Per la prima volta, dopo anni di discussioni, i Ministeri delle politiche agricole e dello sviluppo economico si sono trovati d’accordo sulla indifferibilità di misure di salvaguardia per il riso, che versa in una crisi gravissima: nelle ultime 5 campagne i prezzi si sono dimezzati, scendendo per alcune varietà molto al di sotto dei livelli praticati sul mercato spagnolo e lambendo quelli del prodotto asiatico.
La crisi è stata innescata dalle importazioni a dazio zero dai Pma, che l’Europa quantifica in 231.000 tonnellate di prodotto semilavorato e lavorato (980.000 quelle totali), in prevalenza cambogiane.
In questo momento il flusso è in rallentamento, ma soltanto perché i prezzi internazionali sono in rialzo e vi è meno convenienza a esportare nell’UE.

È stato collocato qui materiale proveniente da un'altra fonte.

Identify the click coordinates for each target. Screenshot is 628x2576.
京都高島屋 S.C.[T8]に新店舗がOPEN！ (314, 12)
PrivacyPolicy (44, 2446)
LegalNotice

L’elemento più inquietante, peraltro, è che − contrariamente allo spirito della direttiva Eba (Everything but arms, letteralmente «tutto tranne le armi»), che è quello di aiutare gli agricoltori dei Pma − sta crescendo molto l’import di prodotto lavorato: il 68% del riso lavorato che entra in Europa non paga dazio. Oggi la Cambogia è il primo fornitore dell’UE e sta incrementando le vendite di riso in confezioni sotto i 5 kg, circostanza che permette agli europei di dubitare che le concessioni elargite con la direttiva Eba vadano realmente a promuovere lo sviluppo dei poveri contadini cambogiani e non arricchiscano invece gruppi industriali, locali e non.
Etichettatura obbligatoria in arrivo
Per risollevare le sorti del prodotto nazionale, in occasione del tavolo di filiera del 13 maggio scorso il ministro Maurizio Martina ha annunciato un decreto per introdurre l’etichettatura d’origine obbligatoria entro i confini nazionali e il 23 maggio, in occasione di un confronto tra i funzionari del Governo e quelli comunitari della DgAgri e della DgTrade, è stato aperto il dossier della clausola.
Deve ancora essere raggiunto un accordo politico con Bruxelles, ma gli «sherpa» sono in marcia: si sta cioè studiando come modificare il regolamento che norma la preferenza nei confronti dei Pma e ciò può avvenire nell'ambito della revisione programmata per novembre, che diverrebbe operativa nel 2020, oppure, come ha suggerito l’Ente risi, modificando con una semplice decisione del Consiglio che lo renda applicabile anche ai Pma, il regolamento 978/2012 che prevede di reintrodurre i dazi nel caso in cui le importazioni agevolate superino il 13,5% del totale dell’import. Il percorso resta comunque irto di ostacoli: lo stesso commissario all'agricoltura, Phil Hogan, con una lettera all'assessore lombardo all'agricoltura Gianni Fava, ha escluso la clausola: «Al momento − ha scritto − non sussistono le condizioni per l’attivazione della clausola di salvaguardia» anche se la Commissione è «perfettamente a conoscenza delle importazioni di riso Indica provenienti da Paesi del regime Eba, in particolare dalla Cambogia, ed è impegnata in un dialogo con questo Paese al fine di incoraggiarlo a individuare i mercati supplementari per l’esportazione del riso».
«Non ci facciamo illusioni, ma lavoriamo per ottenere la clausola. Abbiamo riscontrato una consapevolezza nuova della gravità della situazione, che noi denunciamo da oltre un anno − commenta tuttavia Carrà − tant'è vero che il Mise, il Ministero dello sviluppo economico, ha chiesto all'Europa la convocazione di una nuova riunione tecnica entro tempi brevi».
Intanto, si ragiona sulla possibilità di rivedere l’aiuto accoppiato, attraverso il decreto Omnibus e, nell'ambito della revisione della Pac, su una riorganizzazione dell’intervento che non finanzierebbe più il ritiro, ma lo stoccaggio del risone.